Skip to content

v0.10.0

Choose a tag to compare

@rpatrik96 rpatrik96 released this 28 May 06:39
af83782

Single-source surname keys + self-checking oracles to prevent comparison asymmetry

The recurring "subtle wrong verdict" bugs (particle surnames, DBLP homonym suffix, venue collapsing) shared one root cause: comparison asymmetry — the BibTeX-entry side and the API-record side reduced the same surname/venue through different normalization, producing false AUTHOR_MISMATCH / HALLUCINATED. This release makes the asymmetry structurally impossible and adds self-checking oracles.

Changed

  • PublishedRecord.surname_keys() is now the single source of truth for record-side surname keys, routing each family through the same last_name_from_person the entry side uses. All 7 comparison sites consume it (including FieldFiller and WorkingPaperVerifier, which were still keying the record side raw). The drift-prone _record_surnames helper was removed. No thresholds, weights, or verdict logic changed.

Added

  • PublishedRecord.canonical_venue — single record-side venue accessor mirroring surname_keys.

Fixed

  • last_name_from_person strips a trailing 4-digit DBLP homonym suffix ("Sun 0020"sun) at the key level — defense-in-depth alongside the existing ingestion strip, guarded so an all-digits name is never emptied.

_____

### [OBJECTIVES]
**A.** In the release notes, what helper was removed?
**B.** From the release notes, return everything from "Single-source surname keys" down to "verdict logic changed.".

### [DATASET SECTION]
_____

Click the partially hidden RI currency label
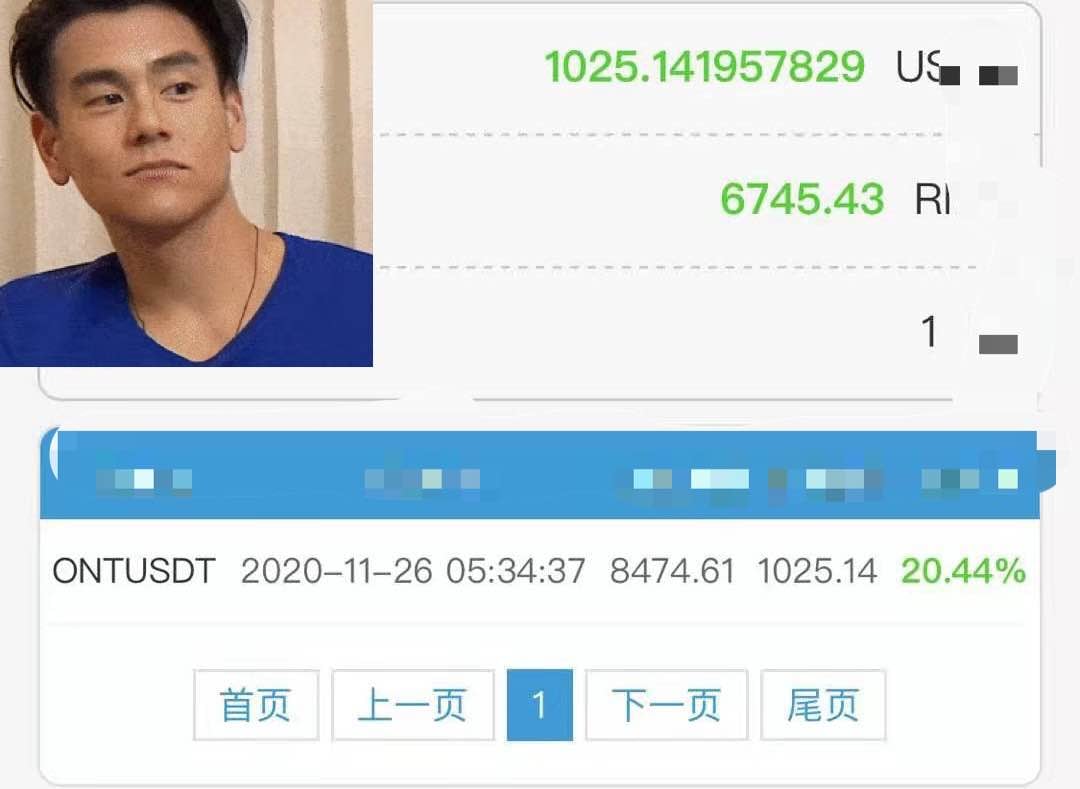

_____

### [RESULTS IN ORDER]
**A.** The _record_surnames helper.

**B.**
Single-source surname keys + self-checking oracles to prevent comparison asymmetry

The recurring "subtle wrong verdict" bugs (particle surnames, DBLP homonym suffix, venue collapsing) shared one root cause: comparison asymmetry — the BibTeX-entry side and the API-record side reduced the same surname/venue through different normalization, producing false AUTHOR_MISMATCH / HALLUCINATED. This release makes the asymmetry structurally impossible and adds self-checking oracles.

Changed

  • PublishedRecord.surname_keys() is now the single source of truth for record-side surname keys, routing each family through the same last_name_from_person the entry side uses. All 7 comparison sites consume it (including FieldFiller and WorkingPaperVerifier, which were still keying the record side raw). The drift-prone _record_surnames helper was removed. No thresholds, weights, or verdict logic changed.